Week 11 – Decolonizing Academia

Why might Rodríguez make the structural/style choices that we see in the reading?

Rodriguez’s structural and style choices directly opposes normative ways of knowing, writing, and research within academia.  She goes onto explain as to how future academics are given the “writing norms” and “behaviours” to ensure assimilation into the institution at-large.  Thus, disseminating the same colonial paradigms onto the next generation of scholars.   Deconstructing common high-ed practices that add to this process such as grading, syllabi, research work and conferences allows for both faculty and students to begin pushing past decolonizing theory, and into the field of praxis.

Her writing feels like a poem at times, that uses personal anecdotes regarding sexuality, class, and ethnicity to establish a readers positionality to her own struggles of oppression and pain within academia.  She goes onto state, “Living in the margins of vocabulary explicitly smells like disobedience” which is why I connect her writings as a form of intellectual activism as well. 

Rodriguez has provided us with various forms to express de-colonialism. Below is my own completed fill in the blanks for politics of assessment:

A is for Advantages

B is for Benefactors

C is for Contained

D is for Defenseless

F is for Fcuked

2 thoughts on “Week 11 – Decolonizing Academia

  1. Matt Brim


    I love lists (perhaps I’ve mentioned this?). There was a “queer lists” panel at MLA this past year, and just last night there was a Black methodologies conversation hosted by Intellectual Publics at the GC that suggested that lists enable resistant thought work (as well as try to contain thought). Your list overturns expectations for the ABCs, and so speaks to what is possible when we get listy in our writing.

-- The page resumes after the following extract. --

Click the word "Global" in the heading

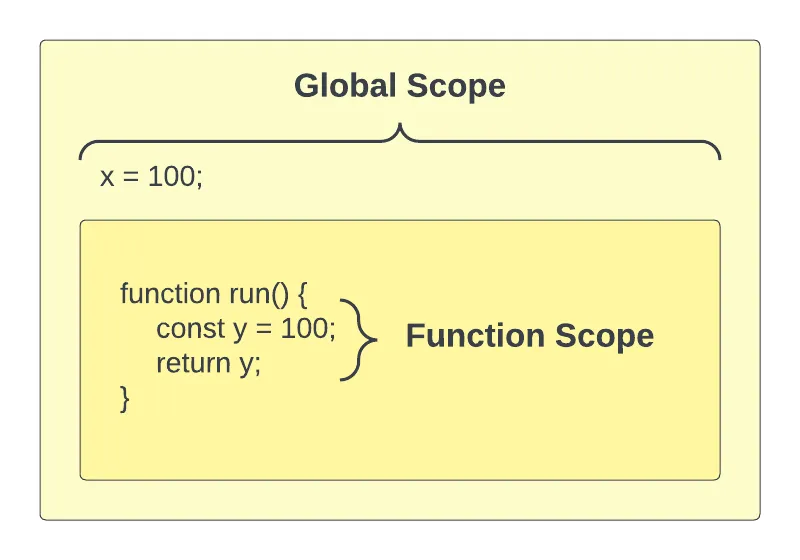(x=344, y=86)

  2. Katina Rogers (she/her)

    Dennis, I think you’re exactly right to reference ‘assimilation’ as one of the effects created by insistence on certain academic standards (for writing, etc). Rodríguez’s writing feels so transgressive to me, I think in large part because it brings my awareness to how ingrained those normative standards are for me. Your exploration of the politics of assessment makes me want to push further—namely, I wonder what it might look like to try this in other genres, like grant proposals? What might be uncovered by rupturing those structures?

Comments are closed.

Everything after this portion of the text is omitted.